Shares of lidar (light detection and ranging) technology outfit MicroVision (MVIS 13.95%) are down nearly 20% as of midday Friday following the release of its fiscal Q3 results. The company's top and bottom lines both missed analyst estimates, extending and rekindling a pullback that's been underway since June's peak.
For the three-month stretch ending in September, MicroVision lost $9.3 million on $718 million worth of revenue. On a per-share basis, the company reported a loss of $0.06. While sales improved 12%, the loss more than tripled on soaring R&D and administrative expenses. In the comparable quarter a year earlier, MicroVision lost $0.02 per share.

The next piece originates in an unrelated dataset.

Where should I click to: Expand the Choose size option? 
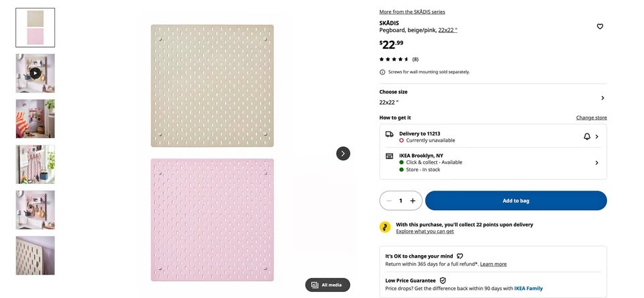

Despite the deteriorating bottom line, management remains upbeat about the future. CEO Sumit Sharma commented during the third quarter's earnings conference call, "No lidar company has yet secured an OEM deal that was recorded on its financial statements as meaningful backlog. I believe MicroVision is ahead of all of our competitors in several key areas." He added, "Based on our work with a leading global consulting firm, we expect OEM to make partnership decisions after careful and thorough evaluation in the next 16 months for launch of new EV models with more advanced ADAS features, which will start to ship in 2025."
Sharma's optimism clearly failed to convince most investors, many of whom have already been waiting years to see the lidar opportunity bear fruit. Not only is significant revenue still four years away, there's no actual assurance that MicroVision will actually be the preferred lidar provider for car manufacturers when the technology is finally fully ready.
Given the stock's present momentum and the technical, regulatory, and marketing challenges that could materialize over the course of the next few years, Friday's steep sell-off isn't necessarily a buying opportunity. This name is still a falling knife too dangerous for most investors to try to catch.